_AUFGABEN_
(a) Gib den Absatz des Interviews, der mit „Es gibt auch den Satz“ beginnt, verkürzt als Stichpunktliste wieder und behalte dabei seine wesentlichen Aussagen.
(b) Führe das Interview im selben Stil nach der letzten Frage weiter.

_TEXTAUSZUG_
┄┄┄┄┄┄┄┄┄┄┄┄┄┄┄┄┄┄┄┄

Ich habe erst mal vier Wochen lang keine Nachrichten mehr gelesen und ein
Corona-Detox gemacht. Es kam ja nicht mehr darauf an, ob ich die Inzidenz
kenne. Das Umparken im Kopf hat etwas länger gedauert.

Haben Sie an einen Ausstieg aus der Politik gedacht? 

Ich habe mich geprüft, ob ich mit Anfang 40 weiter Politik machen will, ich
bin ja schon 20 Jahre im Deutschen Bundestag und war sieben Jahre in der
Regierung. Ich habe gemerkt: Ich brenne noch. Ich will mithelfen, dass wir
wieder regieren.

Sie galten lange als Hoffnung von Junger Union, Konservativen und
Wirtschaftsliberalen in der Union. Als es zum Schwur kam, waren die meisten
für Merz. Wie haben Sie das weggesteckt? 

Ich bin lange genug dabei, um zu wissen: Dankbarkeit ist in der Politik
keine Kategorie. Das klingt ein bisschen abgebrühter, als ich es meine.
Aber ich hadere damit nicht und halte es mit Johann Strauß’ „Fledermaus“:
„Glücklich ist, wer vergisst, was nicht mehr zu ändern ist.“

Wollen Sie noch Kanzler werden? 

Ich wache, anders als gelegentlich vermutet wird, nicht morgens auf und
denke: Wie werde ich jetzt Kanzler?

Und später am Tag? 

Auch dann nicht. Ich habe 2018 für den Vorsitz der CDU kandidiert. Dafür
muss man sich das Amt zumindest zutrauen. Seitdem ist viel passiert. Ich
möchte, dass die Union wieder regiert.

Alexander Dobrindt sagt mantraartig „Opposition ist Opportunity“. Liegt
darin eine Chance? 

Es gibt auch den Satz: Opposition ist Mist. Die Wahrheit liegt irgendwo
dazwischen. Wir haben jetzt die Möglichkeit, zu tun, was wir nach drei
Jahren offener Führungsfrage und Selbstbeschäftigung als Partei versäumt
haben. Also Programmarbeit und Kampagnenfähigkeit entwickeln, klären, wie
wir digitaler werden und die Union in der Fläche präsent bleibt.

Wie schlägt sich die Union in der Opposition? 

Da muss man schauen, wo wir herkommen. Es gab eine bittere, völlig unnötige
Niederlage.

Unnötig, weil selbstverschuldet?

┄┄┄┄┄┄┄┄┄┄┄┄┄┄┄┄┄┄┄┄

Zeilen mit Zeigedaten
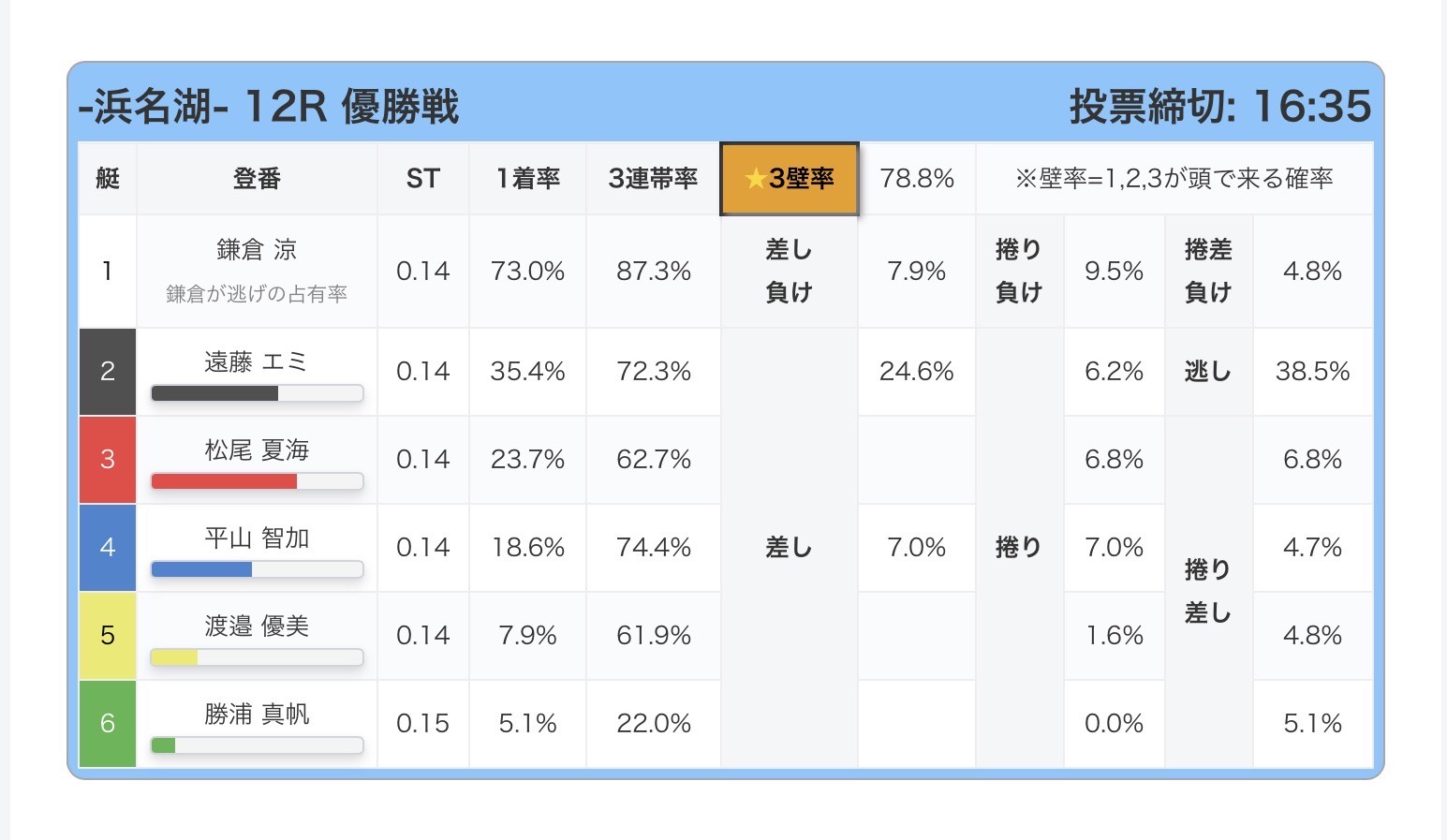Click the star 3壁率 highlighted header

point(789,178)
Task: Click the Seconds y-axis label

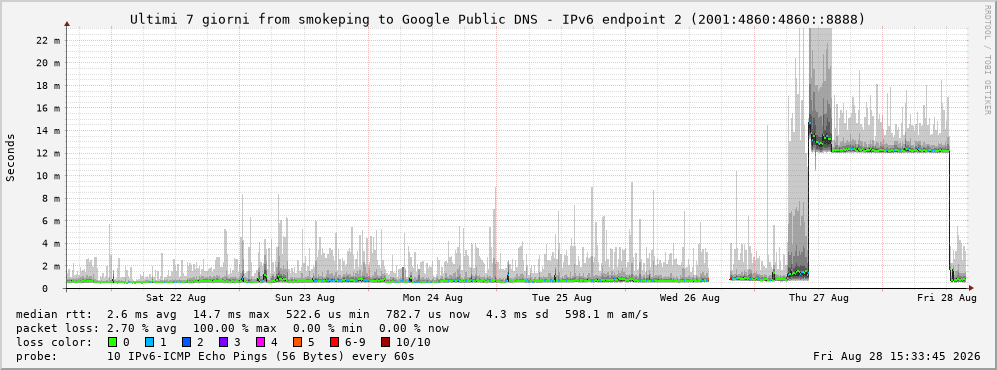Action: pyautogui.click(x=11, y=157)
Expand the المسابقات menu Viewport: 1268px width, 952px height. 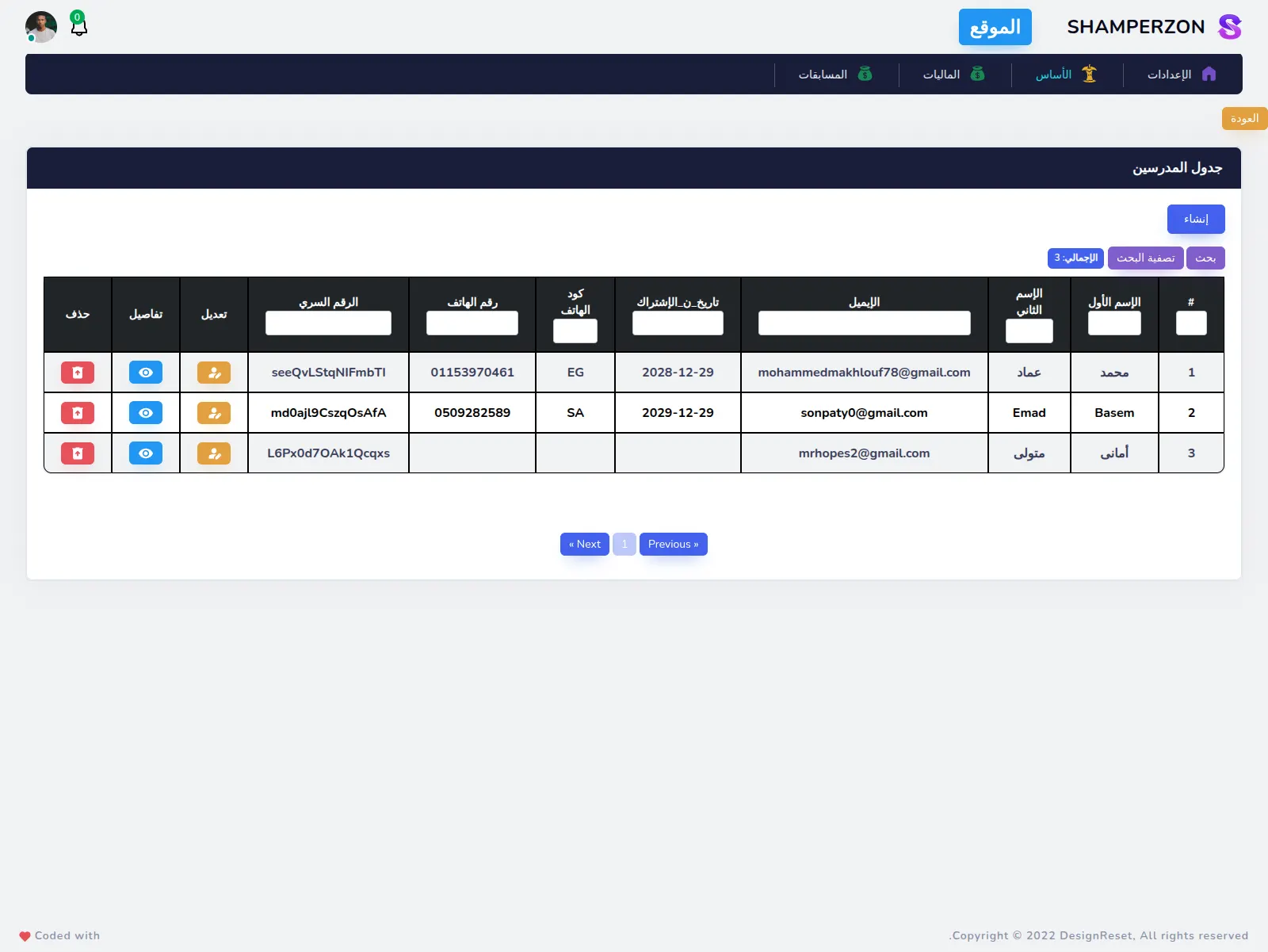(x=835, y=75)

┄┄┄┄┄┄┄┄┄┄┄┄┄┄┄┄┄┄┄┄

_ANTWORTEN_
(a)
- Ein Gegensatz lautet „Opposition ist Mist“; die Wahrheit liegt dazwischen.
- Jetzt kann die Union nachholen, was sie nach drei Jahren offener Führungsfrage und Selbstbeschäftigung versäumt hat.
- Dazu gehören Programmarbeit und die Entwicklung von Kampagnenfähigkeit.
- Außerdem soll geklärt werden, wie die Union digitaler wird und in der Fläche präsent bleibt.

(b)
In weiten Teilen ja. 2021 war die Stimmung ja nicht, dass es nach 16 Jahren
reicht. Die Leute wollten aber zumindest einen guten Grund, um uns zu
wählen. Den haben wir nicht geliefert. Es gab eine Zerrissenheit zwischen
Mitgliedschaft, Wählerschaft und Führung. Und den Vorwurf: Ihr habt den
falschen Kandidaten aufgestellt. Deshalb war es ein Erfolg, dass die
Mitglieder der Union mit großer Mehrheit Friedrich Merz gewählt haben. Das
hat viel geheilt.

Und wie schlägt sich nun die Union in der Opposition? 

Wir sind in der Krise beides: staatstragend, aber nicht regierungstragend.
Das ist mitunter kein einfacher Spagat.

Die Union unterstützt das Sondervermögen Bundeswehr, dann attackiert Merz
ukrainische Flüchtlinge [2][als Sozialtouristen] und die CSU redet von
einer [3][Klima-RAF]. Wo ist das Konzept?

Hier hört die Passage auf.